Copy out all of the data that follows, exactly as it appears.

Data to process Start Marker

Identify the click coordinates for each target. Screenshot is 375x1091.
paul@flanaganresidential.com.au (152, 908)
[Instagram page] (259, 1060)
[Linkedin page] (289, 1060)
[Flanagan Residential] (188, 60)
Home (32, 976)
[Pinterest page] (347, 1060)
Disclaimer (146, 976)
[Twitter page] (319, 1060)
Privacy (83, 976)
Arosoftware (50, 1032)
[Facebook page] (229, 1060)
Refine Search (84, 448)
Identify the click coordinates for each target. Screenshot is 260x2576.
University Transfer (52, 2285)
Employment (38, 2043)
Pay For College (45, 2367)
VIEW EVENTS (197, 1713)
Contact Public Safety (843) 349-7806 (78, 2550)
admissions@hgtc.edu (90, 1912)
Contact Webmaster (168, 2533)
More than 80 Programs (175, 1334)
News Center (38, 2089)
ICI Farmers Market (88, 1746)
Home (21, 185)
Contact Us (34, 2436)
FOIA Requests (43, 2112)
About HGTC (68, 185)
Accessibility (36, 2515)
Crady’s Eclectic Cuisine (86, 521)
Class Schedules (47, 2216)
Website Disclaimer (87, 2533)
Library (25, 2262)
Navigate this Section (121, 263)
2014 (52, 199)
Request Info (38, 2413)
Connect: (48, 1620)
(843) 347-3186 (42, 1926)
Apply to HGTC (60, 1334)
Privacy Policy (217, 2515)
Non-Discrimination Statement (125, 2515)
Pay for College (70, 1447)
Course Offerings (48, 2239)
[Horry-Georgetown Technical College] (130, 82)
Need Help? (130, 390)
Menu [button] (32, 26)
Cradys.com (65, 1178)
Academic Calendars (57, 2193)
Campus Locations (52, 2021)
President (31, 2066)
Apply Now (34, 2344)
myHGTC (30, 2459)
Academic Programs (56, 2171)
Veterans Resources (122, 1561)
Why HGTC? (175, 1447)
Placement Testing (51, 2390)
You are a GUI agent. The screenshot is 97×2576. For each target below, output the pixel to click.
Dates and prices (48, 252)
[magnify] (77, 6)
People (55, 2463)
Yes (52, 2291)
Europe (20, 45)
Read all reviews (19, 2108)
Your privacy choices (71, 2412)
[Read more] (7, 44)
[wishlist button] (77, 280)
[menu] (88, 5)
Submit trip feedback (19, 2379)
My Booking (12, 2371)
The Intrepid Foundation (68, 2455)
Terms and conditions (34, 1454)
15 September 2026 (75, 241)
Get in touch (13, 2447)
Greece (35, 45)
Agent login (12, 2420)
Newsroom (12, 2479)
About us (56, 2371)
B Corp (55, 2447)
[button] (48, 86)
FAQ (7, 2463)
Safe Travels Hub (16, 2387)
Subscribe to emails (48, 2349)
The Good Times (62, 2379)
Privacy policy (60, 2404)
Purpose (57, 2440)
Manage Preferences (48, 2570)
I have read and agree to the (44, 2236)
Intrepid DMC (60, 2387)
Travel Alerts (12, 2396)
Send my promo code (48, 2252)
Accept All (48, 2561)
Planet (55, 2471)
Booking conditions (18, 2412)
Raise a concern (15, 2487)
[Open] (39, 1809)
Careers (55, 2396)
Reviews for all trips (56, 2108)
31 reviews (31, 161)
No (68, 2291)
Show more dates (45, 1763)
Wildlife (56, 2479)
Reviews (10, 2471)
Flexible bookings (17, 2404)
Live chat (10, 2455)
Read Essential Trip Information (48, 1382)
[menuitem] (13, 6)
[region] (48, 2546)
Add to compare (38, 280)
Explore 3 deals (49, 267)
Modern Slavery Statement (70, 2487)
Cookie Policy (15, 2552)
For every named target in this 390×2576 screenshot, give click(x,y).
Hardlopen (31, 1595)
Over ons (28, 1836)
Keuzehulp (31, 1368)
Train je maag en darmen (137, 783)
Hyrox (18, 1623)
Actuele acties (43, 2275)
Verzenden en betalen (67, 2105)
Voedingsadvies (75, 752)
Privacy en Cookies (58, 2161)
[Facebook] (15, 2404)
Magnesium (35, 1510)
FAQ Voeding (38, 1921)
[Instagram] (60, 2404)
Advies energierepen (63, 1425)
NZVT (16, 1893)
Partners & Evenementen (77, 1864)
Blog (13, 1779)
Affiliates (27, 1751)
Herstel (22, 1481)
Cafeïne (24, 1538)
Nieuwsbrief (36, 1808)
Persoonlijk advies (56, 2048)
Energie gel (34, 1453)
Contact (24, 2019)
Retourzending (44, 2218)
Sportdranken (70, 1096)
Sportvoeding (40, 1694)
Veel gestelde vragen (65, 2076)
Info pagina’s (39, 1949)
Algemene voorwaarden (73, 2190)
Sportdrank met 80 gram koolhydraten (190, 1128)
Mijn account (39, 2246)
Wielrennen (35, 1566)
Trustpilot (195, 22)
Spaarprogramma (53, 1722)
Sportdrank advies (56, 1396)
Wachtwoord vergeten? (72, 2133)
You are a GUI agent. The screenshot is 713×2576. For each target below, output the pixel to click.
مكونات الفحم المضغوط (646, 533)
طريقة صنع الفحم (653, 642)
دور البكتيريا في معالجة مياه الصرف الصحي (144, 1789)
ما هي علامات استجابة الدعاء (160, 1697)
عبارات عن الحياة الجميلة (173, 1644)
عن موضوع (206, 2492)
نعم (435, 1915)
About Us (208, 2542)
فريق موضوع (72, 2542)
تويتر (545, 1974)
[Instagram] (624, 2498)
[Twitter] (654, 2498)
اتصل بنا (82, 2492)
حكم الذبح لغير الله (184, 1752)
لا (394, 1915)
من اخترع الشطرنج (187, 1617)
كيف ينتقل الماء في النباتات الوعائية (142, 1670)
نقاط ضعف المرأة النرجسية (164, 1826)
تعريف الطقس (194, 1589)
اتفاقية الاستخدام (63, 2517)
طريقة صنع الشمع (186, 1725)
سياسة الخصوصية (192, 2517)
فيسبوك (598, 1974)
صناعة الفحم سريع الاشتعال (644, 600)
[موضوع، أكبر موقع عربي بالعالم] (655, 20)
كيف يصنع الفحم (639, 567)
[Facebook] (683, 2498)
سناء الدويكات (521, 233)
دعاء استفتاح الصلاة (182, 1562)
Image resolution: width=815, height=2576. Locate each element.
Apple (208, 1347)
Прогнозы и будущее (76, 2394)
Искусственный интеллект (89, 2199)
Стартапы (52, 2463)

Data to process End Marker

• [Final answer]:
Identify the click coordinates for each target. Screenshot is 375x1091.
paul@flanaganresidential.com.au (152, 908)
[Instagram page] (259, 1060)
[Linkedin page] (289, 1060)
[Flanagan Residential] (188, 60)
Home (32, 976)
[Pinterest page] (347, 1060)
Disclaimer (146, 976)
[Twitter page] (319, 1060)
Privacy (83, 976)
Arosoftware (50, 1032)
[Facebook page] (229, 1060)
Refine Search (84, 448)
Identify the click coordinates for each target. Screenshot is 260x2576.
University Transfer (52, 2285)
Employment (38, 2043)
Pay For College (45, 2367)
VIEW EVENTS (197, 1713)
Contact Public Safety (843) 349-7806 (78, 2550)
admissions@hgtc.edu (90, 1912)
Contact Webmaster (168, 2533)
More than 80 Programs (175, 1334)
News Center (38, 2089)
ICI Farmers Market (88, 1746)
Home (21, 185)
Contact Us (34, 2436)
FOIA Requests (43, 2112)
About HGTC (68, 185)
Accessibility (36, 2515)
Crady’s Eclectic Cuisine (86, 521)
Class Schedules (47, 2216)
Website Disclaimer (87, 2533)
Library (25, 2262)
Navigate this Section (121, 263)
2014 (52, 199)
Request Info (38, 2413)
Connect: (48, 1620)
(843) 347-3186 (42, 1926)
Apply to HGTC (60, 1334)
Privacy Policy (217, 2515)
Non-Discrimination Statement (125, 2515)
Pay for College (70, 1447)
Course Offerings (48, 2239)
[Horry-Georgetown Technical College] (130, 82)
Need Help? (130, 390)
Menu [button] (32, 26)
Cradys.com (65, 1178)
Academic Calendars (57, 2193)
Campus Locations (52, 2021)
President (31, 2066)
Apply Now (34, 2344)
myHGTC (30, 2459)
Academic Programs (56, 2171)
Veterans Resources (122, 1561)
Why HGTC? (175, 1447)
Placement Testing (51, 2390)
You are a GUI agent. The screenshot is 97×2576. For each target below, output the pixel to click.
Dates and prices (48, 252)
[magnify] (77, 6)
People (55, 2463)
Yes (52, 2291)
Europe (20, 45)
Read all reviews (19, 2108)
Your privacy choices (71, 2412)
[Read more] (7, 44)
[wishlist button] (77, 280)
[menu] (88, 5)
Submit trip feedback (19, 2379)
My Booking (12, 2371)
The Intrepid Foundation (68, 2455)
Terms and conditions (34, 1454)
15 September 2026 (75, 241)
Get in touch (13, 2447)
Greece (35, 45)
Agent login (12, 2420)
Newsroom (12, 2479)
About us (56, 2371)
B Corp (55, 2447)
[button] (48, 86)
FAQ (7, 2463)
Safe Travels Hub (16, 2387)
Subscribe to emails (48, 2349)
The Good Times (62, 2379)
Privacy policy (60, 2404)
Purpose (57, 2440)
Manage Preferences (48, 2570)
I have read and agree to the (44, 2236)
Intrepid DMC (60, 2387)
Travel Alerts (12, 2396)
Send my promo code (48, 2252)
Accept All (48, 2561)
Planet (55, 2471)
Booking conditions (18, 2412)
Raise a concern (15, 2487)
[Open] (39, 1809)
Careers (55, 2396)
Reviews for all trips (56, 2108)
31 reviews (31, 161)
No (68, 2291)
Show more dates (45, 1763)
Wildlife (56, 2479)
Reviews (10, 2471)
Flexible bookings (17, 2404)
Live chat (10, 2455)
Read Essential Trip Information (48, 1382)
[menuitem] (13, 6)
[region] (48, 2546)
Add to compare (38, 280)
Explore 3 deals (49, 267)
Modern Slavery Statement (70, 2487)
Cookie Policy (15, 2552)
For every named target in this 390×2576 screenshot, give click(x,y).
Hardlopen (31, 1595)
Over ons (28, 1836)
Keuzehulp (31, 1368)
Train je maag en darmen (137, 783)
Hyrox (18, 1623)
Actuele acties (43, 2275)
Verzenden en betalen (67, 2105)
Voedingsadvies (75, 752)
Privacy en Cookies (58, 2161)
[Facebook] (15, 2404)
Magnesium (35, 1510)
FAQ Voeding (38, 1921)
[Instagram] (60, 2404)
Advies energierepen (63, 1425)
NZVT (16, 1893)
Partners & Evenementen (77, 1864)
Blog (13, 1779)
Affiliates (27, 1751)
Herstel (22, 1481)
Cafeïne (24, 1538)
Nieuwsbrief (36, 1808)
Persoonlijk advies (56, 2048)
Energie gel (34, 1453)
Contact (24, 2019)
Retourzending (44, 2218)
Sportdranken (70, 1096)
Sportvoeding (40, 1694)
Veel gestelde vragen (65, 2076)
Info pagina’s (39, 1949)
Algemene voorwaarden (73, 2190)
Sportdrank met 80 gram koolhydraten (190, 1128)
Mijn account (39, 2246)
Wielrennen (35, 1566)
Trustpilot (195, 22)
Spaarprogramma (53, 1722)
Sportdrank advies (56, 1396)
Wachtwoord vergeten? (72, 2133)
You are a GUI agent. The screenshot is 713×2576. For each target below, output the pixel to click.
مكونات الفحم المضغوط (646, 533)
طريقة صنع الفحم (653, 642)
دور البكتيريا في معالجة مياه الصرف الصحي (144, 1789)
ما هي علامات استجابة الدعاء (160, 1697)
عبارات عن الحياة الجميلة (173, 1644)
عن موضوع (206, 2492)
نعم (435, 1915)
About Us (208, 2542)
فريق موضوع (72, 2542)
تويتر (545, 1974)
[Instagram] (624, 2498)
[Twitter] (654, 2498)
اتصل بنا (82, 2492)
حكم الذبح لغير الله (184, 1752)
لا (394, 1915)
من اخترع الشطرنج (187, 1617)
كيف ينتقل الماء في النباتات الوعائية (142, 1670)
نقاط ضعف المرأة النرجسية (164, 1826)
تعريف الطقس (194, 1589)
اتفاقية الاستخدام (63, 2517)
طريقة صنع الشمع (186, 1725)
سياسة الخصوصية (192, 2517)
فيسبوك (598, 1974)
صناعة الفحم سريع الاشتعال (644, 600)
[موضوع، أكبر موقع عربي بالعالم] (655, 20)
كيف يصنع الفحم (639, 567)
[Facebook] (683, 2498)
سناء الدويكات (521, 233)
دعاء استفتاح الصلاة (182, 1562)
Image resolution: width=815, height=2576. Locate each element.
Apple (208, 1347)
Прогнозы и будущее (76, 2394)
Искусственный интеллект (89, 2199)
Стартапы (52, 2463)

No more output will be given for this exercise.